There is probably a bigger spread of worship styles in the Church today than ever before. When I lead worship, I pray that people may be taken up into heaven, and out into the world – and insofar as their feelings are affected (as of course they will be), the worship may leave them God-focused, healed, wondering, motivated. Should worship leave people happy? That depends – I recall the saying that Christ came to comfort the disturbed, and disturb the comfortable. But this in turn, reminds me that Christ is the one who conducts our worship, and that the Holy Spirit is at work. And so, like those of you who may be leading worship on Easter day, I want to go to my preparation, trusting God.
There are six passages offered by the lectionary, and you will want to select, with the option of having the psalm as a hymn.
Psalm 118:1-2, 14-24
If you were reading the psalm, I'd be tempted to expand verses 1-2 to 1-4 as they focus in turn on the people, then the leaders, then those who fear the Lord – that ‘bad word', fear, which needs to be rescued somehow for the lexicon of faith, as we are fast losing that deep awe in the presence of God which changes lives and fast-tracks mission.

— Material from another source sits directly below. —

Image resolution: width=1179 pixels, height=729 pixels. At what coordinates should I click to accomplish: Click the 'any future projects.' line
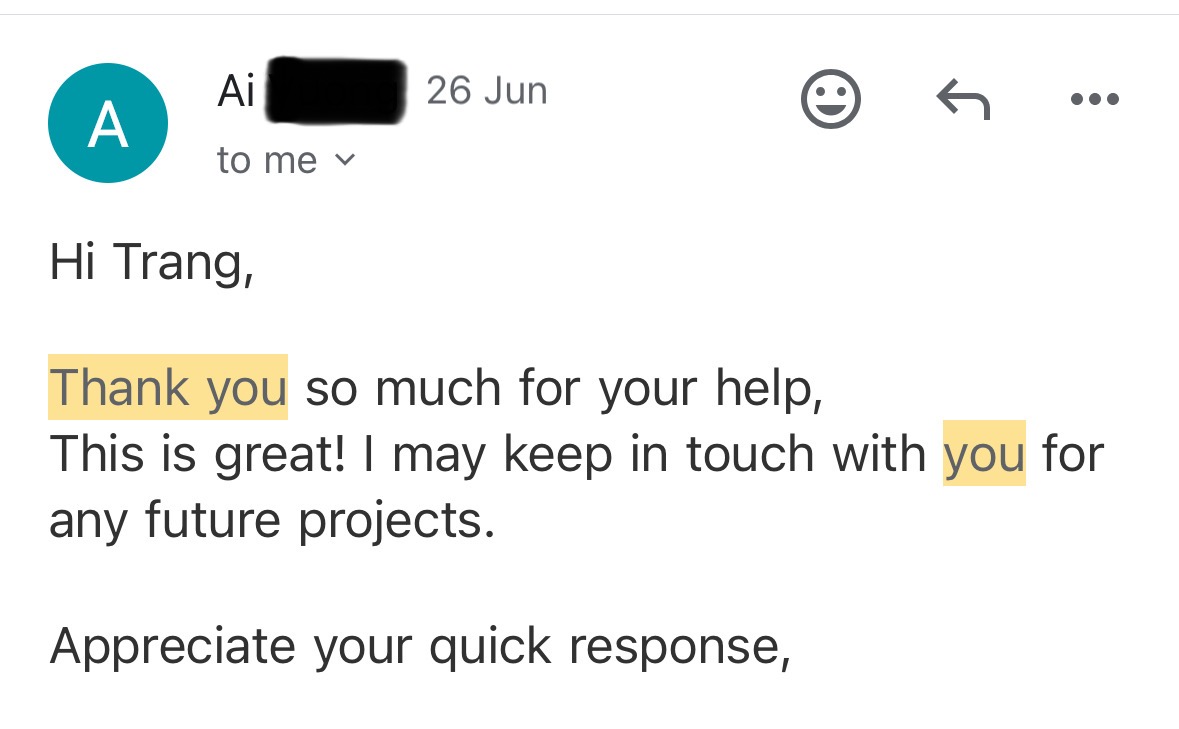[272, 520]
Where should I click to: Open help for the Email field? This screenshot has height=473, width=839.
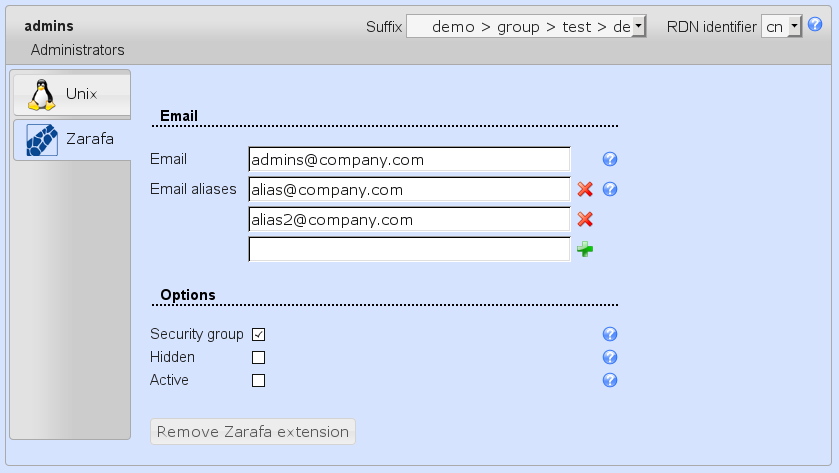coord(609,159)
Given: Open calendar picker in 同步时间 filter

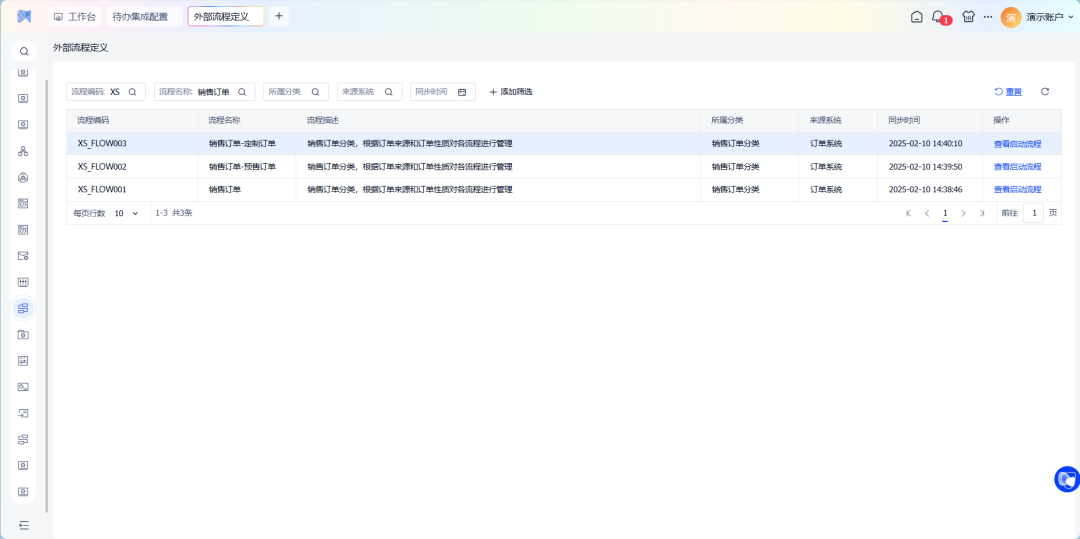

See 2 Corinthians 5:10-11. (Remember, the lectionary ‘sanitises' scripture and – for understandable reasons – leaves out the awkward passages which have so much to teach us when handled well.)
That said, the psalm is chosen for Easter because of verses 20-24. I wonder if Paul had this in mind when he wrote 1 Corinthians 1:18-25, including the Gentile as well as Jewish reasons for rejecting the good news?
Verse 20 is a common idea in the Bible – and picked up in a striking way by C S Lewis in his picture of the Last Judgment in his Narnia book The Last Battle, when everyone has to look at Jesus before passing through the gates into light, or swerving aside into the darkness. Jewish, Pagan and Christian ideas of ‘righteous' are brought together by a focus on Jesus Himself as the single righteous person, whether Jew or Gentile.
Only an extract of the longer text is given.